WRITTEN TASK:
Rewrite the rows below with each "computer-use agent" swapped for "screen assistant", changing nothing else.

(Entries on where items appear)

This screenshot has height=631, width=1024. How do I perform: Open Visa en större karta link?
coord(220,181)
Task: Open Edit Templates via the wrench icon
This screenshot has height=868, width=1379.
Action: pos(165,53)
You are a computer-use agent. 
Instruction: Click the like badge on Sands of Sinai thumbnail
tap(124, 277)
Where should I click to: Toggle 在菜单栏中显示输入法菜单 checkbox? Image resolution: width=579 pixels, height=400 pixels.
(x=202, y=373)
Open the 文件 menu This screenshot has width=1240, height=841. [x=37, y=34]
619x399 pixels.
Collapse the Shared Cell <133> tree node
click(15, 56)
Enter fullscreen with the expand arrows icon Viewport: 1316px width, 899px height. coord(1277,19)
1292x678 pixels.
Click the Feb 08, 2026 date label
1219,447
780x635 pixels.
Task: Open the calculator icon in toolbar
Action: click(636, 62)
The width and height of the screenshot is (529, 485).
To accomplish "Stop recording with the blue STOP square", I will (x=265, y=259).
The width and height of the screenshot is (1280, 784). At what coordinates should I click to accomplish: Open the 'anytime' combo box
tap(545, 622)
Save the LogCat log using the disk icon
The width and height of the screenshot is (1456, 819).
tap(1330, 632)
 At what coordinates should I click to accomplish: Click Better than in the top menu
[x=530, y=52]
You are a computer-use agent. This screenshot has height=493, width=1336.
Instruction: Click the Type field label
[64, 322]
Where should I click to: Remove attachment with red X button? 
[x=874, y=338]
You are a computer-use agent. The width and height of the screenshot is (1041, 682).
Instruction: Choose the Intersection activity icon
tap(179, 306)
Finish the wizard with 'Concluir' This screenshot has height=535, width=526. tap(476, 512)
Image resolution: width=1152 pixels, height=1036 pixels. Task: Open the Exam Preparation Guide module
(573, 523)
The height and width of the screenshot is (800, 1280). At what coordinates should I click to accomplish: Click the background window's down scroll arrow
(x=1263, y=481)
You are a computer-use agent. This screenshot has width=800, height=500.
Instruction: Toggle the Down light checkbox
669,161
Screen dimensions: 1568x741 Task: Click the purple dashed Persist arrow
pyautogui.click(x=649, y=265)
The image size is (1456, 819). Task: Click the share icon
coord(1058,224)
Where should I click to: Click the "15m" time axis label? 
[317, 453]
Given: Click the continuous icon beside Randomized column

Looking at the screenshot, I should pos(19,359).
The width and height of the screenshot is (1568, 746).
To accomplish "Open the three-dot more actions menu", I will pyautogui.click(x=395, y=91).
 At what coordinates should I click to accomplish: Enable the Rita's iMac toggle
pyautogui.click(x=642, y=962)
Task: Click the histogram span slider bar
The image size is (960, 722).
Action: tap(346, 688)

ANSWER IN FULL:
This screenshot has height=631, width=1024. How do I perform: Open Visa en större karta link?
coord(220,181)
Task: Open Edit Templates via the wrench icon
This screenshot has height=868, width=1379.
Action: pos(165,53)
You are a screen assistant. 
Instruction: Click the like badge on Sands of Sinai thumbnail
tap(124, 277)
Where should I click to: Toggle 在菜单栏中显示输入法菜单 checkbox? Image resolution: width=579 pixels, height=400 pixels.
(x=202, y=373)
Open the 文件 menu This screenshot has width=1240, height=841. [x=37, y=34]
619x399 pixels.
Collapse the Shared Cell <133> tree node
click(15, 56)
Enter fullscreen with the expand arrows icon Viewport: 1316px width, 899px height. coord(1277,19)
1292x678 pixels.
Click the Feb 08, 2026 date label
1219,447
780x635 pixels.
Task: Open the calculator icon in toolbar
Action: click(636, 62)
The width and height of the screenshot is (529, 485).
To accomplish "Stop recording with the blue STOP square", I will (x=265, y=259).
The width and height of the screenshot is (1280, 784). At what coordinates should I click to accomplish: Open the 'anytime' combo box
tap(545, 622)
Save the LogCat log using the disk icon
The width and height of the screenshot is (1456, 819).
tap(1330, 632)
 At what coordinates should I click to accomplish: Click Better than in the top menu
[x=530, y=52]
You are a screen assistant. This screenshot has height=493, width=1336.
Instruction: Click the Type field label
[64, 322]
Where should I click to: Remove attachment with red X button? 
[x=874, y=338]
You are a screen assistant. The width and height of the screenshot is (1041, 682).
Instruction: Choose the Intersection activity icon
tap(179, 306)
Finish the wizard with 'Concluir' This screenshot has height=535, width=526. tap(476, 512)
Image resolution: width=1152 pixels, height=1036 pixels. Task: Open the Exam Preparation Guide module
(573, 523)
The height and width of the screenshot is (800, 1280). At what coordinates should I click to accomplish: Click the background window's down scroll arrow
(x=1263, y=481)
You are a screen assistant. This screenshot has width=800, height=500.
Instruction: Toggle the Down light checkbox
669,161
Screen dimensions: 1568x741 Task: Click the purple dashed Persist arrow
pyautogui.click(x=649, y=265)
The image size is (1456, 819). Task: Click the share icon
coord(1058,224)
Where should I click to: Click the "15m" time axis label? 
[317, 453]
Given: Click the continuous icon beside Randomized column

Looking at the screenshot, I should pos(19,359).
The width and height of the screenshot is (1568, 746).
To accomplish "Open the three-dot more actions menu", I will pyautogui.click(x=395, y=91).
 At what coordinates should I click to accomplish: Enable the Rita's iMac toggle
pyautogui.click(x=642, y=962)
Task: Click the histogram span slider bar
The image size is (960, 722).
Action: tap(346, 688)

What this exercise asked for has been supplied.